61歳「これが最後の賭けです」
── その後、2023年に帰国し、今度は日本でスタンダップコメディアンとして活動を始めました。
Ryoさん:本場の舞台で自信がついたものの、やればやるほど、いちばん多感な幼少期・青年時代をアメリカで過ごしていないがゆえに、観客と共有できるものが少ないと感じ、限界が見えてきたんです。両親の介護も重なり、帰国することにしました。帰国と同時期に渋谷でコメディクラブがオープンしたので、主にインバウンド客向けに、ニューヨークと同じように英語でスタンダップコメディをやり始めました。
── 日本でもスタンダップコメディの魅力を伝えたいと思っていらっしゃる?
Ryoさん:実は今、これまでやってきた英語のスタンダップコメディではなく、日本語でやることに燃えているんです。日本でもこの新しいコメディスタイルは広められるんじゃないか、と。
── アメリカの文化が色濃いスタンダップコメディですが、日本での評判はどうですか?

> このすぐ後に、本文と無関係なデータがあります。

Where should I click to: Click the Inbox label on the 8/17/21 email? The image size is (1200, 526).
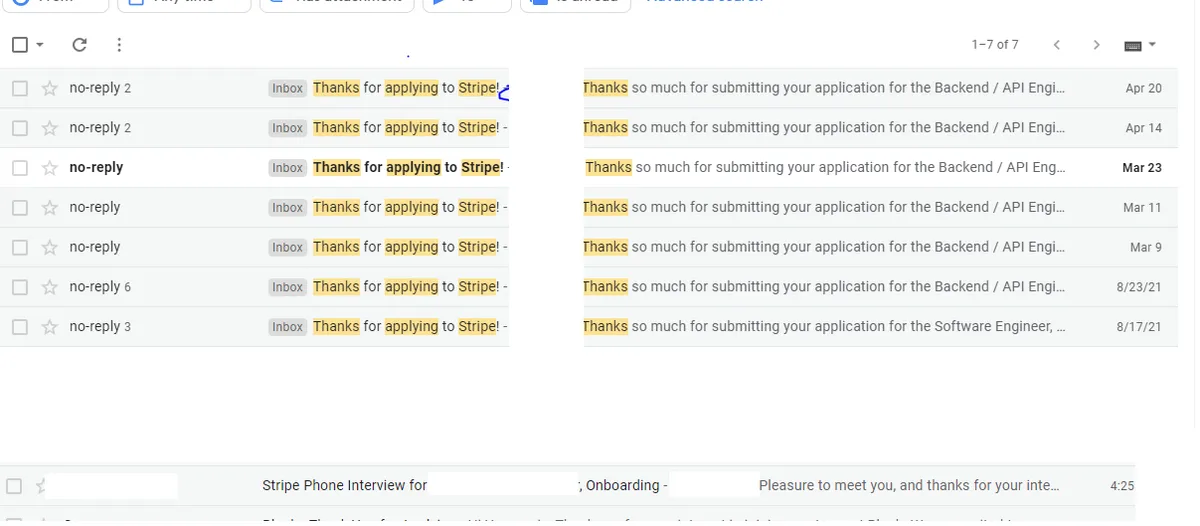[287, 327]
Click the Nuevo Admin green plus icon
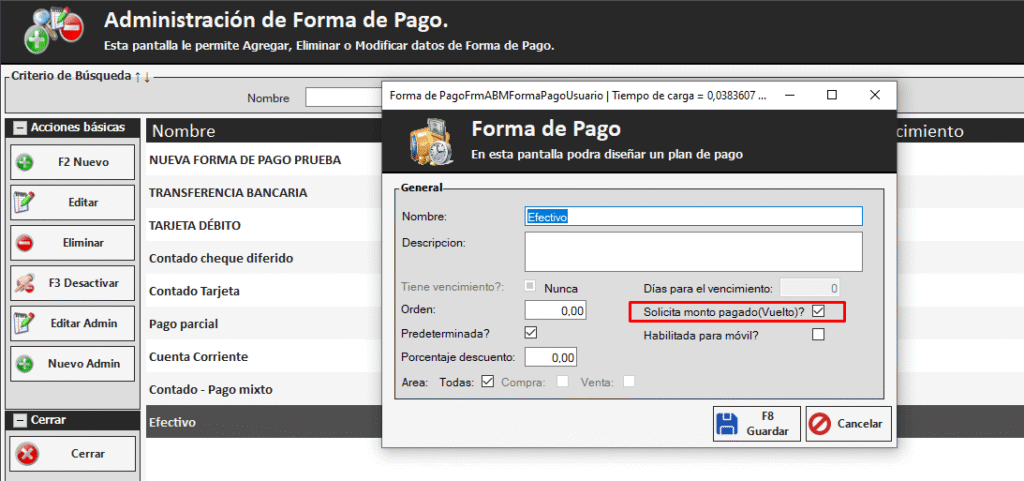The image size is (1024, 481). [x=26, y=364]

Ryoさん:皮肉をベースにするネタなので、日本のお笑いとカルチャーは少し違いますが、絶対にニーズはあると思っていて。面白いのは、日本の自立した女性たちからの支持が多いこと。陰ながら叩かれたり、嫌な思いを乗り越えた経験を持った人は、スタンダップにハマってくれる方が多いですから。僕は今、61歳。健康寿命はあと10年ぐらいだと思っているので、これが最後の賭けです。日本のスタンダップコメディを切り拓いて、ブレイクスルーしたいですね。